◆ Task goal: Each entry must appear again exactly as it does in the source.

══ Exercise data ══

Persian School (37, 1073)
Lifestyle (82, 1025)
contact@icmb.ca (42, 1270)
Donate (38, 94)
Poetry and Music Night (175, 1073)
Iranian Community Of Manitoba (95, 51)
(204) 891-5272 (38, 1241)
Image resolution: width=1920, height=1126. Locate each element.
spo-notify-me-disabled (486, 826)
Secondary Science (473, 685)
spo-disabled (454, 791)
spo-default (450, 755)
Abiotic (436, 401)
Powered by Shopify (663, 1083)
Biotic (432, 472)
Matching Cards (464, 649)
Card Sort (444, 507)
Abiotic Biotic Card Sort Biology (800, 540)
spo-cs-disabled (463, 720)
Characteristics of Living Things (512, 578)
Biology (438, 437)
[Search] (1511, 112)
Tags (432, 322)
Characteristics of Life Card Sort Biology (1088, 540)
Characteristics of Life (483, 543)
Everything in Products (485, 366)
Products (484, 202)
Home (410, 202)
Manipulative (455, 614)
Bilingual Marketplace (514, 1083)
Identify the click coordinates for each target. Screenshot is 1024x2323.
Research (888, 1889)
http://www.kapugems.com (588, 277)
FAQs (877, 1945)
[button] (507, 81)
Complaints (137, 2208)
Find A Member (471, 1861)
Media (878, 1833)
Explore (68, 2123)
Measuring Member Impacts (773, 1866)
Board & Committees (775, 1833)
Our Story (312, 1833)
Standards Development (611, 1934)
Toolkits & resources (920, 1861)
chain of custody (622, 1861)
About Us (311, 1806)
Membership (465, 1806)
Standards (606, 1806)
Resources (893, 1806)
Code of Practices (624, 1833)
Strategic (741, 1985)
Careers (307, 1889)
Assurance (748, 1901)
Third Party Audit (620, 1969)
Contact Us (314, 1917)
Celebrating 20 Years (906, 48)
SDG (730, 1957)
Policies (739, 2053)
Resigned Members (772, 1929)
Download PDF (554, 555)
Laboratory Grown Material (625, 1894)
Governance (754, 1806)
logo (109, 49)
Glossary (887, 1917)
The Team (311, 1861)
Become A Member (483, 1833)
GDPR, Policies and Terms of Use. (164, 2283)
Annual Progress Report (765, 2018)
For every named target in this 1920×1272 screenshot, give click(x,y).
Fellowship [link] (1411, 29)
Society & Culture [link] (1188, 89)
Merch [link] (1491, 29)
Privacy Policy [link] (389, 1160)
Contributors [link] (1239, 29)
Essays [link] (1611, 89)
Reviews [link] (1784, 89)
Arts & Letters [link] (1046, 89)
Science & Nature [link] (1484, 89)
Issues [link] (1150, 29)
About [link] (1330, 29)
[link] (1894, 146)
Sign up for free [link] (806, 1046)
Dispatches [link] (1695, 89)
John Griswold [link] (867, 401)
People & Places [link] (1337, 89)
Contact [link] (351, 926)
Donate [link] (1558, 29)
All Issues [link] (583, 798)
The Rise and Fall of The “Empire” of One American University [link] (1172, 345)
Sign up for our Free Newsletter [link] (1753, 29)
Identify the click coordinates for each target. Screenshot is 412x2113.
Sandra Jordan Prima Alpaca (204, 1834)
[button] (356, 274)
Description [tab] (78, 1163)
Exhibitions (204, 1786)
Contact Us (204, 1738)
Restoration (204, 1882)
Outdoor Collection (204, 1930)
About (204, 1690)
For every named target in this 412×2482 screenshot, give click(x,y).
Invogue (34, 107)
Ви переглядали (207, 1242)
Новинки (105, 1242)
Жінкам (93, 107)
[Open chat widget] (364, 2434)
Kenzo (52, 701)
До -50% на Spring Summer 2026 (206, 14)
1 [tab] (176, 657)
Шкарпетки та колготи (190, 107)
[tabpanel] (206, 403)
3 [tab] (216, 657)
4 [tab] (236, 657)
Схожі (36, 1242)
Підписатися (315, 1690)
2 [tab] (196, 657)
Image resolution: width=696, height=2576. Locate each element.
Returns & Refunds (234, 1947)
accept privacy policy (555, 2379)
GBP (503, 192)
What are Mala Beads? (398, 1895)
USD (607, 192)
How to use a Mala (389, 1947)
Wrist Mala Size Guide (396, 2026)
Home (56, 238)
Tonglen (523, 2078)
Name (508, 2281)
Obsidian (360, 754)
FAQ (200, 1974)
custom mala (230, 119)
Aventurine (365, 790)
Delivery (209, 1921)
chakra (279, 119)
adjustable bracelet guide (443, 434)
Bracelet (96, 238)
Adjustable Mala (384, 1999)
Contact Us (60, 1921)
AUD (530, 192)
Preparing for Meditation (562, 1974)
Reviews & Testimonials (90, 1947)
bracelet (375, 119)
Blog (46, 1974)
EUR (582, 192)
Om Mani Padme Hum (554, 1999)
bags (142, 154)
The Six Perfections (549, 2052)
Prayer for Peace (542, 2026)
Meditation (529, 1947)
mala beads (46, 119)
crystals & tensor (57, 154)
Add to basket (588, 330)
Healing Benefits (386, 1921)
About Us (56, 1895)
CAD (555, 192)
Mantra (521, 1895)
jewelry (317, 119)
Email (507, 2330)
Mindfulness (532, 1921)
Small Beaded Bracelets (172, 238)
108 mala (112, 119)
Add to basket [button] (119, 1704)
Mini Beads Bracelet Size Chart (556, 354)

═══

◆ Response for this exercise:
Persian School (37, 1073)
Lifestyle (82, 1025)
contact@icmb.ca (42, 1270)
Donate (38, 94)
Poetry and Music Night (175, 1073)
Iranian Community Of Manitoba (95, 51)
(204) 891-5272 (38, 1241)
Image resolution: width=1920, height=1126. Locate each element.
spo-notify-me-disabled (486, 826)
Secondary Science (473, 685)
spo-disabled (454, 791)
spo-default (450, 755)
Abiotic (436, 401)
Powered by Shopify (663, 1083)
Biotic (432, 472)
Matching Cards (464, 649)
Card Sort (444, 507)
Abiotic Biotic Card Sort Biology (800, 540)
spo-cs-disabled (463, 720)
Characteristics of Living Things (512, 578)
Biology (438, 437)
[Search] (1511, 112)
Tags (432, 322)
Characteristics of Life Card Sort Biology (1088, 540)
Characteristics of Life (483, 543)
Everything in Products (485, 366)
Products (484, 202)
Home (410, 202)
Manipulative (455, 614)
Bilingual Marketplace (514, 1083)
Identify the click coordinates for each target. Screenshot is 1024x2323.
Research (888, 1889)
http://www.kapugems.com (588, 277)
FAQs (877, 1945)
[button] (507, 81)
Complaints (137, 2208)
Find A Member (471, 1861)
Media (878, 1833)
Explore (68, 2123)
Measuring Member Impacts (773, 1866)
Board & Committees (775, 1833)
Our Story (312, 1833)
Standards Development (611, 1934)
Toolkits & resources (920, 1861)
chain of custody (622, 1861)
About Us (311, 1806)
Membership (465, 1806)
Standards (606, 1806)
Resources (893, 1806)
Code of Practices (624, 1833)
Strategic (741, 1985)
Careers (307, 1889)
Assurance (748, 1901)
Third Party Audit (620, 1969)
Contact Us (314, 1917)
Celebrating 20 Years (906, 48)
SDG (730, 1957)
Policies (739, 2053)
Resigned Members (772, 1929)
Download PDF (554, 555)
Laboratory Grown Material (625, 1894)
Governance (754, 1806)
logo (109, 49)
Glossary (887, 1917)
The Team (311, 1861)
Become A Member (483, 1833)
GDPR, Policies and Terms of Use. (164, 2283)
Annual Progress Report (765, 2018)
For every named target in this 1920×1272 screenshot, give click(x,y).
Fellowship [link] (1411, 29)
Society & Culture [link] (1188, 89)
Merch [link] (1491, 29)
Privacy Policy [link] (389, 1160)
Contributors [link] (1239, 29)
Essays [link] (1611, 89)
Reviews [link] (1784, 89)
Arts & Letters [link] (1046, 89)
Science & Nature [link] (1484, 89)
Issues [link] (1150, 29)
About [link] (1330, 29)
[link] (1894, 146)
Sign up for free [link] (806, 1046)
Dispatches [link] (1695, 89)
John Griswold [link] (867, 401)
People & Places [link] (1337, 89)
Contact [link] (351, 926)
Donate [link] (1558, 29)
All Issues [link] (583, 798)
The Rise and Fall of The “Empire” of One American University [link] (1172, 345)
Sign up for our Free Newsletter [link] (1753, 29)
Identify the click coordinates for each target. Screenshot is 412x2113.
Sandra Jordan Prima Alpaca (204, 1834)
[button] (356, 274)
Description [tab] (78, 1163)
Exhibitions (204, 1786)
Contact Us (204, 1738)
Restoration (204, 1882)
Outdoor Collection (204, 1930)
About (204, 1690)
For every named target in this 412×2482 screenshot, give click(x,y).
Invogue (34, 107)
Ви переглядали (207, 1242)
Новинки (105, 1242)
Жінкам (93, 107)
[Open chat widget] (364, 2434)
Kenzo (52, 701)
До -50% на Spring Summer 2026 (206, 14)
1 [tab] (176, 657)
Шкарпетки та колготи (190, 107)
[tabpanel] (206, 403)
3 [tab] (216, 657)
4 [tab] (236, 657)
Схожі (36, 1242)
Підписатися (315, 1690)
2 [tab] (196, 657)
Image resolution: width=696, height=2576. Locate each element.
Returns & Refunds (234, 1947)
accept privacy policy (555, 2379)
GBP (503, 192)
What are Mala Beads? (398, 1895)
USD (607, 192)
How to use a Mala (389, 1947)
Wrist Mala Size Guide (396, 2026)
Home (56, 238)
Tonglen (523, 2078)
Name (508, 2281)
Obsidian (360, 754)
FAQ (200, 1974)
custom mala (230, 119)
Aventurine (365, 790)
Delivery (209, 1921)
chakra (279, 119)
adjustable bracelet guide (443, 434)
Bracelet (96, 238)
Adjustable Mala (384, 1999)
Contact Us (60, 1921)
AUD (530, 192)
Preparing for Meditation (562, 1974)
Reviews & Testimonials (90, 1947)
bracelet (375, 119)
Blog (46, 1974)
EUR (582, 192)
Om Mani Padme Hum (554, 1999)
bags (142, 154)
The Six Perfections (549, 2052)
Prayer for Peace (542, 2026)
Meditation (529, 1947)
mala beads (46, 119)
crystals & tensor (57, 154)
Add to basket (588, 330)
Healing Benefits (386, 1921)
About Us (56, 1895)
CAD (555, 192)
Mantra (521, 1895)
jewelry (317, 119)
Email (507, 2330)
Mindfulness (532, 1921)
Small Beaded Bracelets (172, 238)
108 mala (112, 119)
Add to basket [button] (119, 1704)
Mini Beads Bracelet Size Chart (556, 354)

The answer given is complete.